The great Austrian economist Ludwig von Mises (1881-1973) was once asked, “What’s the difference between socialism and capitalism?”

He answered, “The stock market.” Countries that adopt high levels of socialism and government intervention see their stock markets languish or even disappear.

When communists take over a country, the first thing they do is shut down the stock market. When Vladimir Lenin and the Bolsheviks took over Russia in 1917, they closed the St. Petersburg stock exchange and converted it into an art museum.

There is no stock market in Cuba or Venezuela.

Similarly, the countries that have nationalized their major industries soon see their stock markets disappear. For more than 50 years, the Buenos Aires Bolsa languished due to Juan Perón and the Perónist takeover of Argentina.

Argentina was not able to create the Argentine stock index MERVAL until 1986. Even then, it underperformed the world markets until 2014.

Democratic Socialism Gains Support in the United States

Since the financial collapse of 2008, the appeal of socialism has advanced in the West, including in the United States. Witness the Occupy Wall Street movement, the popularity of socialism on college campuses and the Democratic candidates for president supporting state intervention in the economy.

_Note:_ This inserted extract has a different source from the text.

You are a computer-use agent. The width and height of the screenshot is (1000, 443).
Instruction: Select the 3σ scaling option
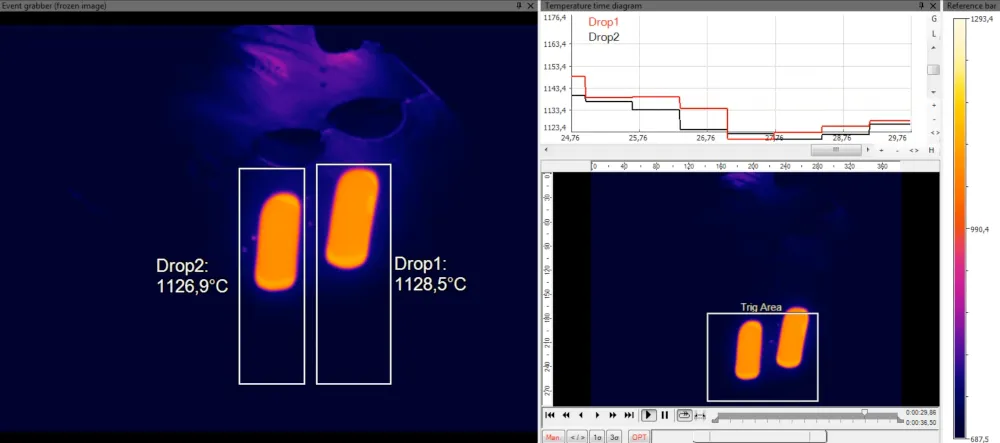615,437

Howard Schultz, the long-time CEO of Starbucks, considers himself a “progressive” and has been a lifelong Democrat. However, he recently became so disgusted with the direction of the Democratic Party’s move toward outright socialism that he left the party to consider running for the presidency as an Independent.

He’s also not happy with the current crop of Democratic candidates, who are falling all over each other to see which one can promise more “free” goodies from the government and more killer regulations that could destroy the American way of life.

He asked, “When I hear them espousing free government-paid college, free government-paid health care and a free government job for everyone — on top of a $21 trillion debt — the question is, how are we paying for all this and not bankrupting the country?”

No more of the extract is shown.